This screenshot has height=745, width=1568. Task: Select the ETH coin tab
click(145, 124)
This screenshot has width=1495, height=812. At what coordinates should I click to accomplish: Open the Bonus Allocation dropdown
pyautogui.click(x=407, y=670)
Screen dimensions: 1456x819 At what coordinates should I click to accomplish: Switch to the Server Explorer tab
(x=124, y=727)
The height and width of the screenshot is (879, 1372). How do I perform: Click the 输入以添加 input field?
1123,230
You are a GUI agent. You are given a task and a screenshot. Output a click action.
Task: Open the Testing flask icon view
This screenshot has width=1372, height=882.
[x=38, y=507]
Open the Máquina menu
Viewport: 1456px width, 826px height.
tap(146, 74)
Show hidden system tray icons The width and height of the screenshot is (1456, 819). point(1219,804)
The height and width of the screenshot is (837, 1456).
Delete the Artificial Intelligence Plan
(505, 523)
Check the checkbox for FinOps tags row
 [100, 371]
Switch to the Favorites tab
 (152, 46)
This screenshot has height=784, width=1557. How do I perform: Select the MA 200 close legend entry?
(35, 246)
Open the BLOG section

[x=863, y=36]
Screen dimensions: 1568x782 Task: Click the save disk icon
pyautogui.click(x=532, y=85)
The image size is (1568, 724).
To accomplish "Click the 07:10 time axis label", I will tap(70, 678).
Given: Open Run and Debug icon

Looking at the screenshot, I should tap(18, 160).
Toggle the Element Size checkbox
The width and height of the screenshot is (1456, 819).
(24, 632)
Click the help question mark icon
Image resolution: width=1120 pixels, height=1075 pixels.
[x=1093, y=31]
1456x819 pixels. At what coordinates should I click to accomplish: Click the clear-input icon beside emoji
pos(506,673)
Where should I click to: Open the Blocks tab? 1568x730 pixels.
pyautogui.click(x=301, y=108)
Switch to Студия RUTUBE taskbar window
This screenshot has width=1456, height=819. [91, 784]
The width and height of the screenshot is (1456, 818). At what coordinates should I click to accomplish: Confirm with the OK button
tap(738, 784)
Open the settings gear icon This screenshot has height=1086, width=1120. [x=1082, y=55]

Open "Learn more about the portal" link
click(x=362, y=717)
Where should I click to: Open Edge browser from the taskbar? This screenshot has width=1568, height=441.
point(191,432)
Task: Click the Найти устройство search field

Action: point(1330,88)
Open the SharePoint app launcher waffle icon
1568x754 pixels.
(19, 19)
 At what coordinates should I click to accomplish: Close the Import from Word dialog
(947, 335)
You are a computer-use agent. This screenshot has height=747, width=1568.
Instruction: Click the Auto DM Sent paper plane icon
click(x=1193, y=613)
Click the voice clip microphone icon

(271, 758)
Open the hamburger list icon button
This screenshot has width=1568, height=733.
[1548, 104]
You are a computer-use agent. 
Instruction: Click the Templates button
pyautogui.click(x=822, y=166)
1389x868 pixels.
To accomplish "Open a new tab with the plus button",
■ ■ ■ ■
» Prompt
Please copy each line above exactly as written.

» Answer to this problem
This screenshot has height=745, width=1568. Task: Select the ETH coin tab
click(145, 124)
This screenshot has width=1495, height=812. At what coordinates should I click to accomplish: Open the Bonus Allocation dropdown
pyautogui.click(x=407, y=670)
Screen dimensions: 1456x819 At what coordinates should I click to accomplish: Switch to the Server Explorer tab
(x=124, y=727)
The height and width of the screenshot is (879, 1372). How do I perform: Click the 输入以添加 input field?
1123,230
You are a GUI agent. You are given a task and a screenshot. Output a click action.
Task: Open the Testing flask icon view
This screenshot has width=1372, height=882.
[x=38, y=507]
Open the Máquina menu
Viewport: 1456px width, 826px height.
tap(146, 74)
Show hidden system tray icons The width and height of the screenshot is (1456, 819). point(1219,804)
The height and width of the screenshot is (837, 1456).
Delete the Artificial Intelligence Plan
(505, 523)
Check the checkbox for FinOps tags row
 [100, 371]
Switch to the Favorites tab
 (152, 46)
This screenshot has height=784, width=1557. How do I perform: Select the MA 200 close legend entry?
(35, 246)
Open the BLOG section

[x=863, y=36]
Screen dimensions: 1568x782 Task: Click the save disk icon
pyautogui.click(x=532, y=85)
The image size is (1568, 724).
To accomplish "Click the 07:10 time axis label", I will tap(70, 678).
Given: Open Run and Debug icon

Looking at the screenshot, I should tap(18, 160).
Toggle the Element Size checkbox
The width and height of the screenshot is (1456, 819).
(24, 632)
Click the help question mark icon
Image resolution: width=1120 pixels, height=1075 pixels.
[x=1093, y=31]
1456x819 pixels. At what coordinates should I click to accomplish: Click the clear-input icon beside emoji
pos(506,673)
Where should I click to: Open the Blocks tab? 1568x730 pixels.
pyautogui.click(x=301, y=108)
Switch to Студия RUTUBE taskbar window
This screenshot has width=1456, height=819. [91, 784]
The width and height of the screenshot is (1456, 818). At what coordinates should I click to accomplish: Confirm with the OK button
tap(738, 784)
Open the settings gear icon This screenshot has height=1086, width=1120. [x=1082, y=55]

Open "Learn more about the portal" link
click(x=362, y=717)
Where should I click to: Open Edge browser from the taskbar? This screenshot has width=1568, height=441.
point(191,432)
Task: Click the Найти устройство search field

Action: point(1330,88)
Open the SharePoint app launcher waffle icon
1568x754 pixels.
(19, 19)
 At what coordinates should I click to accomplish: Close the Import from Word dialog
(947, 335)
You are a computer-use agent. This screenshot has height=747, width=1568.
Instruction: Click the Auto DM Sent paper plane icon
click(x=1193, y=613)
Click the voice clip microphone icon

(271, 758)
Open the hamburger list icon button
This screenshot has width=1568, height=733.
[1548, 104]
You are a computer-use agent. 
Instruction: Click the Templates button
pyautogui.click(x=822, y=166)
1389x868 pixels.
To accomplish "Open a new tab with the plus button",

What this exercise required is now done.